BEGIN SOURCE DATA

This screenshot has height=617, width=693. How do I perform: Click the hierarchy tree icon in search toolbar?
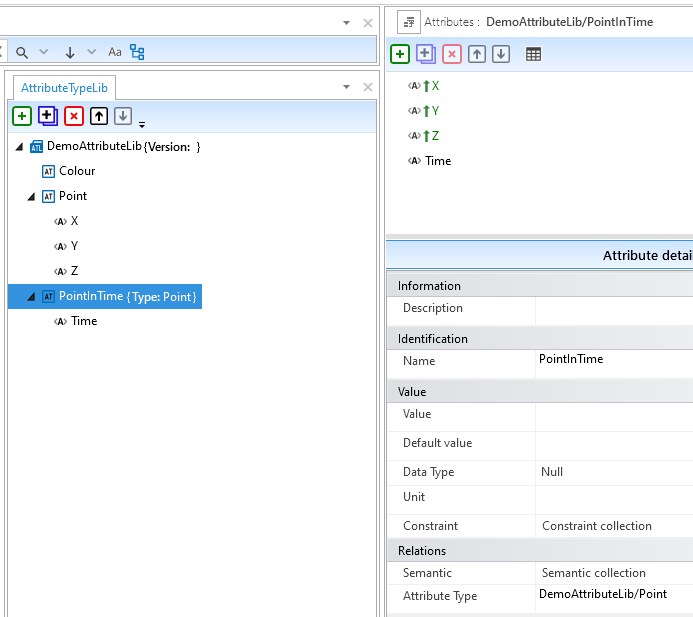click(x=137, y=52)

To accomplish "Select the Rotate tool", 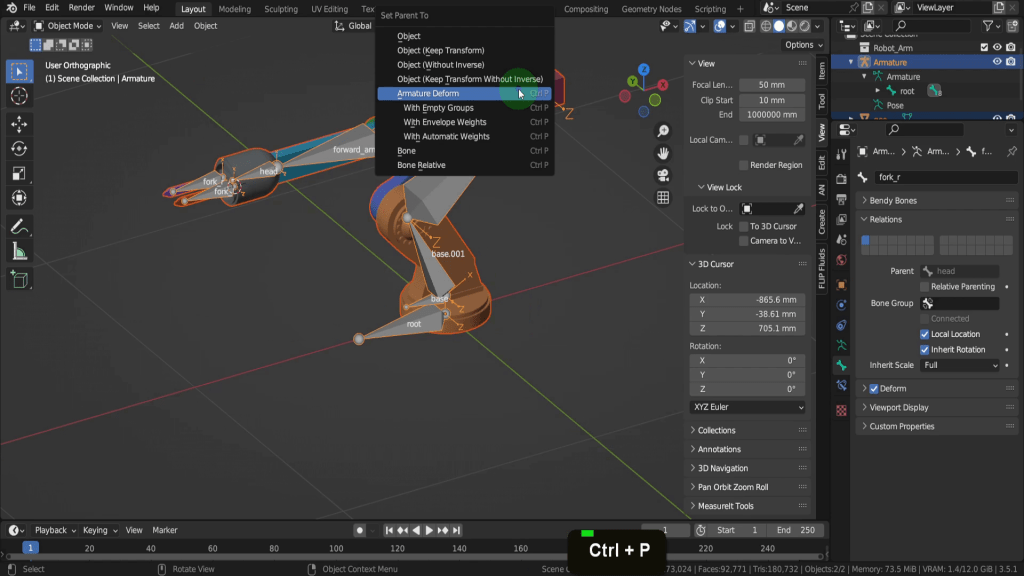I will [x=19, y=148].
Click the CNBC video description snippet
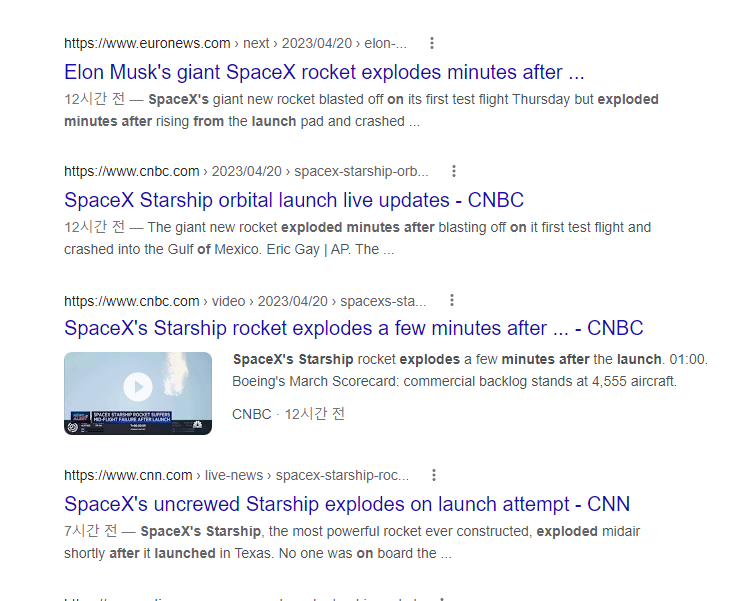The image size is (751, 601). click(x=470, y=370)
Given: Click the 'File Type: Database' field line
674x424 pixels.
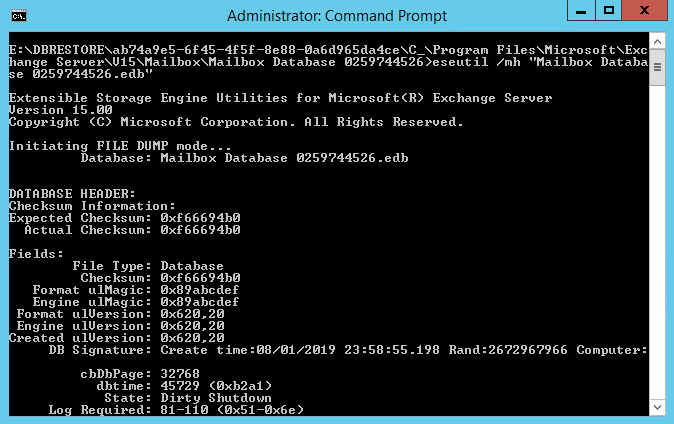Looking at the screenshot, I should pyautogui.click(x=148, y=266).
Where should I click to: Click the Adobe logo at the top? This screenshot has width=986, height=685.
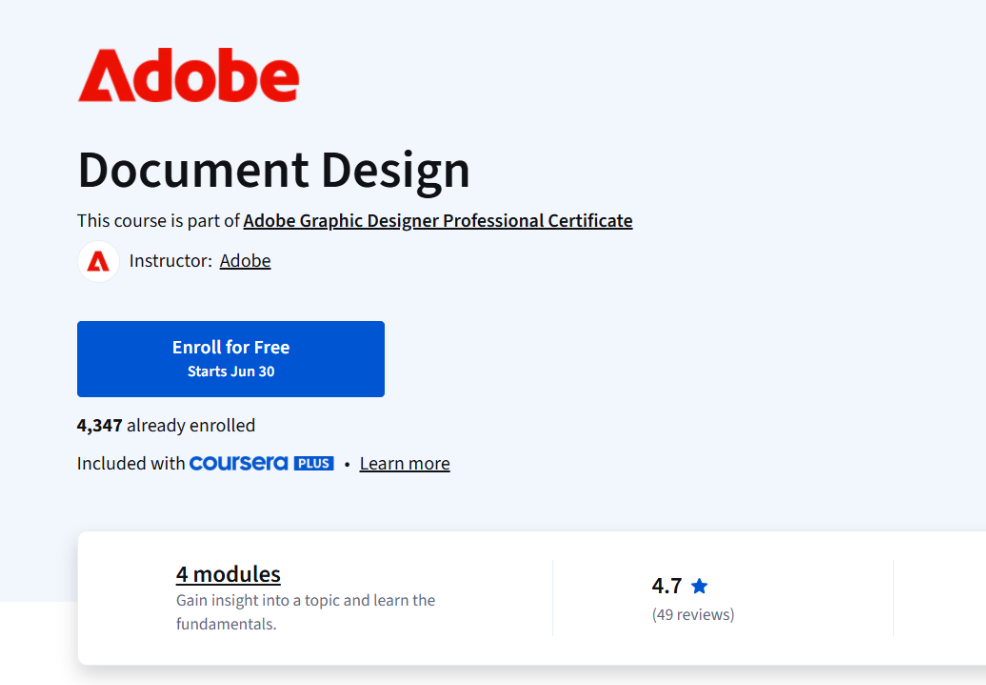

END SOURCE DATA

EXERCISE DETAILS = Write out exactly, please, the lines that start at the one containing "Click the CNBC video description snippet" and run through the final line of the entries, both included, leaving pictures out.

ANSWER TO THIS PROBLEM =
Click the CNBC video description snippet
The image size is (751, 601). click(x=470, y=370)
Given: Click the 'File Type: Database' field line
674x424 pixels.
Looking at the screenshot, I should pyautogui.click(x=148, y=266).
Where should I click to: Click the Adobe logo at the top? This screenshot has width=986, height=685.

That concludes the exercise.